Goal
Rewrite every line of the records, requests included, starting at the line that contains "You are a GUI" and ending at the last line of the records, and increase each coordinate in the answers by 142. Omit the pictures from your answer.

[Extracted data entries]
<<<<
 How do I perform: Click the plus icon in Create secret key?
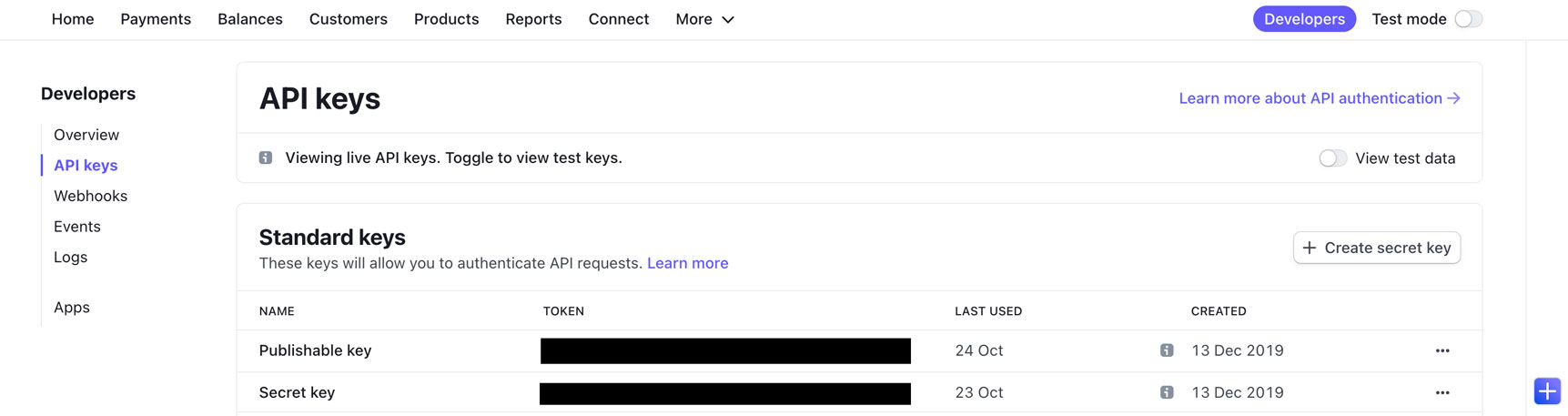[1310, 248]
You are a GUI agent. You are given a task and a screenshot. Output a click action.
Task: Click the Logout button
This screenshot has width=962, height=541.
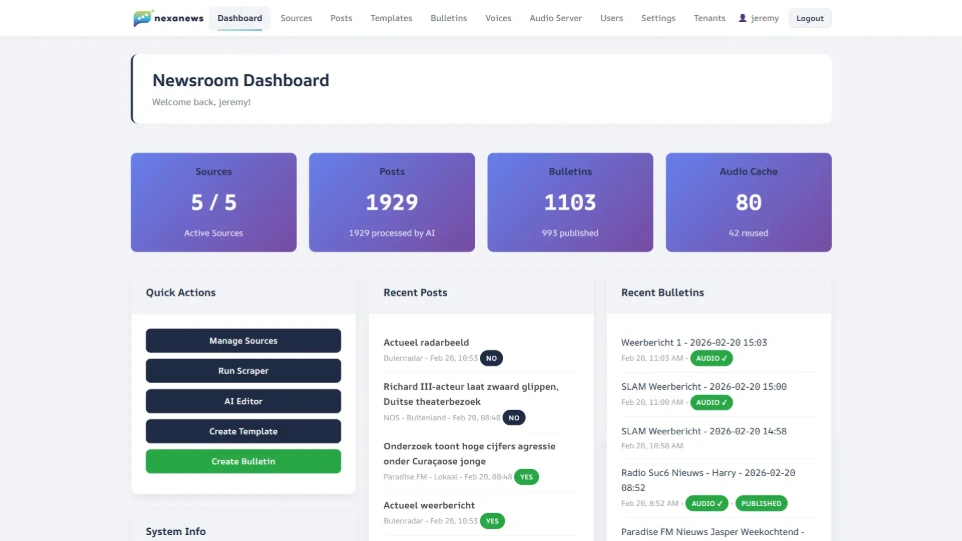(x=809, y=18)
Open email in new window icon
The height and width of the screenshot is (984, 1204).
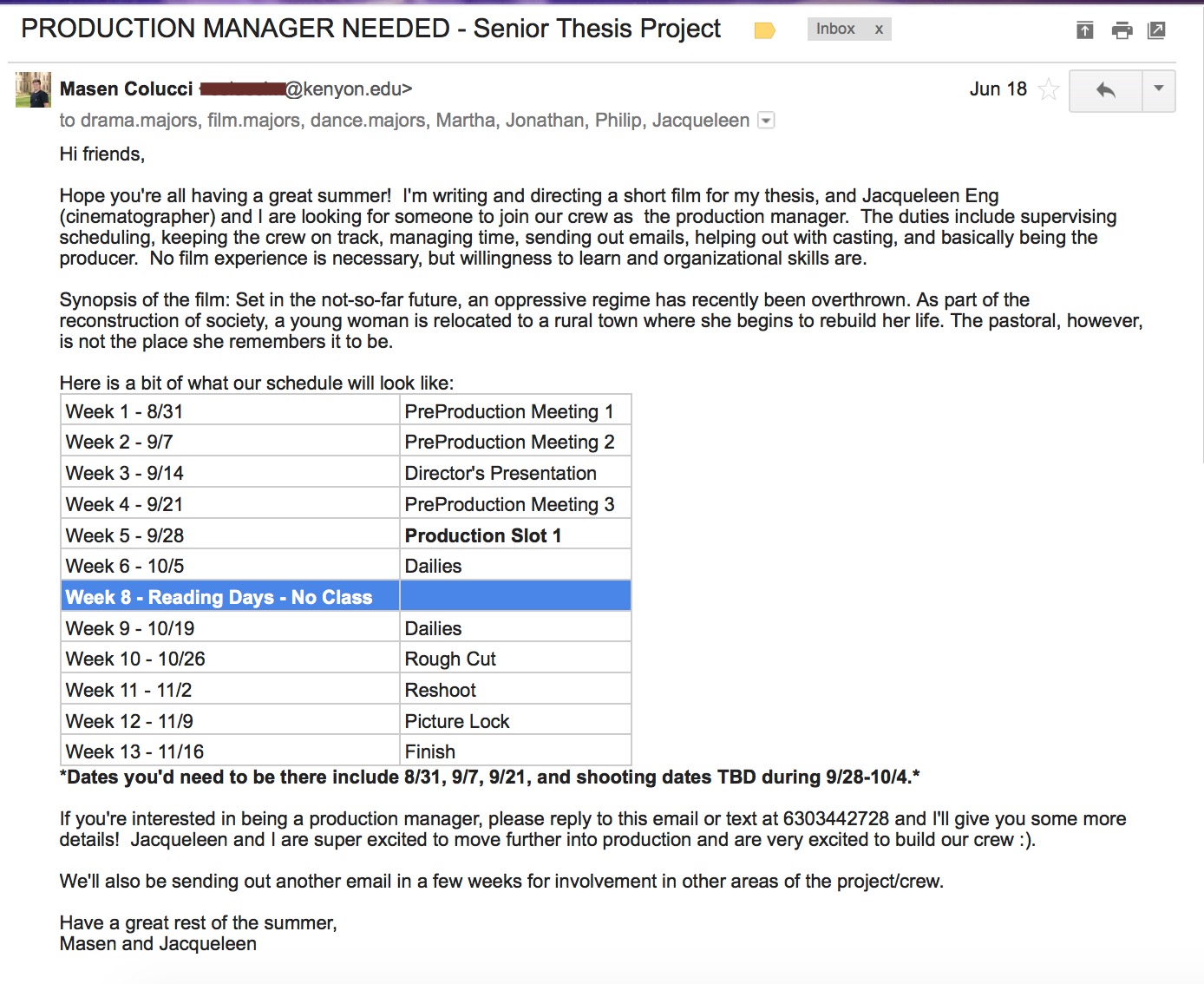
>>>>
Worked answer
You are a GUI agent. You are given a task and a screenshot. Output a click action.
Task: Click the Logout button
This screenshot has width=962, height=541.
(x=951, y=160)
Open email in new window icon
The height and width of the screenshot is (984, 1204).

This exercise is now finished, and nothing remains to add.